===== Excerpted records =====
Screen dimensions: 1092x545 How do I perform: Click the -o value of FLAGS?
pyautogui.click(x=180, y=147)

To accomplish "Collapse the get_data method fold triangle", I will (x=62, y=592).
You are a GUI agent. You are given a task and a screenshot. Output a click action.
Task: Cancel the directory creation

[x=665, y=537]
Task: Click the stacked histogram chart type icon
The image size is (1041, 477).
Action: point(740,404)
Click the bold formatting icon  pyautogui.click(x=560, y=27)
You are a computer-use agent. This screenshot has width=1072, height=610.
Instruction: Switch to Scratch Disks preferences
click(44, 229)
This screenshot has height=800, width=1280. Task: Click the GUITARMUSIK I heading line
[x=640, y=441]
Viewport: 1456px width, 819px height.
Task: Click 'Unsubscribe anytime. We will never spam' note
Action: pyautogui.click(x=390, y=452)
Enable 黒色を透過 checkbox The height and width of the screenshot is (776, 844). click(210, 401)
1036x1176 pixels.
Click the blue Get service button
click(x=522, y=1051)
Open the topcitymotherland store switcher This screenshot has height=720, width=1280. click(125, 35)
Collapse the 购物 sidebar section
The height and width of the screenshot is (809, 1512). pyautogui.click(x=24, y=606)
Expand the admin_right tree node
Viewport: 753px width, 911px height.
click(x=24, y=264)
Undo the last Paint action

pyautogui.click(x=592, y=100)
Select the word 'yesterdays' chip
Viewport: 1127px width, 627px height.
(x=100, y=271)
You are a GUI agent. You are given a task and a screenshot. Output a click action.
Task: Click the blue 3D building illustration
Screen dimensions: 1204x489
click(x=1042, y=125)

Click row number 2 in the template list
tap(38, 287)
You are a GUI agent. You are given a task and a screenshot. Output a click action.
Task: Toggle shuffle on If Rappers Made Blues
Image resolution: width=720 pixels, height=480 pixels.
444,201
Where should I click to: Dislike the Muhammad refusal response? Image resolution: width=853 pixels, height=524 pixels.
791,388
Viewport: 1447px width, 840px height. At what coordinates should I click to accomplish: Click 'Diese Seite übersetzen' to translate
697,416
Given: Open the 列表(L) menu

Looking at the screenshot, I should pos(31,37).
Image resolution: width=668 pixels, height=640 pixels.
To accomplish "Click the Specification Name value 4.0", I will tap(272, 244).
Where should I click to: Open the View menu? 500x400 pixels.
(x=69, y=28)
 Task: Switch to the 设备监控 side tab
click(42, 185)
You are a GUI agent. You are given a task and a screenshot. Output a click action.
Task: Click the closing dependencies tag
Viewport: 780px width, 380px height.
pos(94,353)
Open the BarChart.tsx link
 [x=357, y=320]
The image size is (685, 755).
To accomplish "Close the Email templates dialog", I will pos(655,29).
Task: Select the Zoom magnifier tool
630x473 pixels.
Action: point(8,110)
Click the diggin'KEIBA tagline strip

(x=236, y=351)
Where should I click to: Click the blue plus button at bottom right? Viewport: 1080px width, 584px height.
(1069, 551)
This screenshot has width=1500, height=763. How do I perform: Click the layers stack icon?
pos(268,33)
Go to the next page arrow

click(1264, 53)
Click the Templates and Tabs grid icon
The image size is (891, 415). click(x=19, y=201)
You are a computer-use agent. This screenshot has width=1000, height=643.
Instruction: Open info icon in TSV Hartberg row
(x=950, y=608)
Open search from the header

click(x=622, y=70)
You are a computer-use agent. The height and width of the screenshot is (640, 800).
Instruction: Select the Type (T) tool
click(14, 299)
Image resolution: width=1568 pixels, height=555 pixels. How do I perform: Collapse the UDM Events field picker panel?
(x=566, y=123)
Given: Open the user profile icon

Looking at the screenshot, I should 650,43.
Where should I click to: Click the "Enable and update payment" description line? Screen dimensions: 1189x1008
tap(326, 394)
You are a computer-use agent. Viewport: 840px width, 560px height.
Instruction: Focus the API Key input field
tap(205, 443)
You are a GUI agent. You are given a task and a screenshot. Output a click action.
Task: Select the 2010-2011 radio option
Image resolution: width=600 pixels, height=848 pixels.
=====
# Directions for this task:
Nothing in the entries above may be left out; retype them all exactly.

# Answer section:
Screen dimensions: 1092x545 How do I perform: Click the -o value of FLAGS?
pyautogui.click(x=180, y=147)

To accomplish "Collapse the get_data method fold triangle", I will (x=62, y=592).
You are a GUI agent. You are given a task and a screenshot. Output a click action.
Task: Cancel the directory creation

[x=665, y=537]
Task: Click the stacked histogram chart type icon
The image size is (1041, 477).
Action: point(740,404)
Click the bold formatting icon  pyautogui.click(x=560, y=27)
You are a computer-use agent. This screenshot has width=1072, height=610.
Instruction: Switch to Scratch Disks preferences
click(44, 229)
This screenshot has height=800, width=1280. Task: Click the GUITARMUSIK I heading line
[x=640, y=441]
Viewport: 1456px width, 819px height.
Task: Click 'Unsubscribe anytime. We will never spam' note
Action: pyautogui.click(x=390, y=452)
Enable 黒色を透過 checkbox The height and width of the screenshot is (776, 844). click(210, 401)
1036x1176 pixels.
Click the blue Get service button
click(x=522, y=1051)
Open the topcitymotherland store switcher This screenshot has height=720, width=1280. click(125, 35)
Collapse the 购物 sidebar section
The height and width of the screenshot is (809, 1512). pyautogui.click(x=24, y=606)
Expand the admin_right tree node
Viewport: 753px width, 911px height.
click(x=24, y=264)
Undo the last Paint action

pyautogui.click(x=592, y=100)
Select the word 'yesterdays' chip
Viewport: 1127px width, 627px height.
(x=100, y=271)
You are a GUI agent. You are given a task and a screenshot. Output a click action.
Task: Click the blue 3D building illustration
Screen dimensions: 1204x489
click(x=1042, y=125)

Click row number 2 in the template list
tap(38, 287)
You are a GUI agent. You are given a task and a screenshot. Output a click action.
Task: Toggle shuffle on If Rappers Made Blues
Image resolution: width=720 pixels, height=480 pixels.
444,201
Where should I click to: Dislike the Muhammad refusal response? Image resolution: width=853 pixels, height=524 pixels.
791,388
Viewport: 1447px width, 840px height. At what coordinates should I click to accomplish: Click 'Diese Seite übersetzen' to translate
697,416
Given: Open the 列表(L) menu

Looking at the screenshot, I should pos(31,37).
Image resolution: width=668 pixels, height=640 pixels.
To accomplish "Click the Specification Name value 4.0", I will tap(272, 244).
Where should I click to: Open the View menu? 500x400 pixels.
(x=69, y=28)
 Task: Switch to the 设备监控 side tab
click(42, 185)
You are a GUI agent. You are given a task and a screenshot. Output a click action.
Task: Click the closing dependencies tag
Viewport: 780px width, 380px height.
pos(94,353)
Open the BarChart.tsx link
 [x=357, y=320]
The image size is (685, 755).
To accomplish "Close the Email templates dialog", I will pos(655,29).
Task: Select the Zoom magnifier tool
630x473 pixels.
Action: point(8,110)
Click the diggin'KEIBA tagline strip

(x=236, y=351)
Where should I click to: Click the blue plus button at bottom right? Viewport: 1080px width, 584px height.
(1069, 551)
This screenshot has width=1500, height=763. How do I perform: Click the layers stack icon?
pos(268,33)
Go to the next page arrow

click(1264, 53)
Click the Templates and Tabs grid icon
The image size is (891, 415). click(x=19, y=201)
You are a computer-use agent. This screenshot has width=1000, height=643.
Instruction: Open info icon in TSV Hartberg row
(x=950, y=608)
Open search from the header

click(x=622, y=70)
You are a computer-use agent. The height and width of the screenshot is (640, 800).
Instruction: Select the Type (T) tool
click(14, 299)
Image resolution: width=1568 pixels, height=555 pixels. How do I perform: Collapse the UDM Events field picker panel?
(x=566, y=123)
Given: Open the user profile icon

Looking at the screenshot, I should 650,43.
Where should I click to: Click the "Enable and update payment" description line? Screen dimensions: 1189x1008
tap(326, 394)
You are a computer-use agent. Viewport: 840px width, 560px height.
Instruction: Focus the API Key input field
tap(205, 443)
You are a GUI agent. You are given a task and a screenshot. Output a click action.
Task: Select the 2010-2011 radio option
Image resolution: width=600 pixels, height=848 pixels.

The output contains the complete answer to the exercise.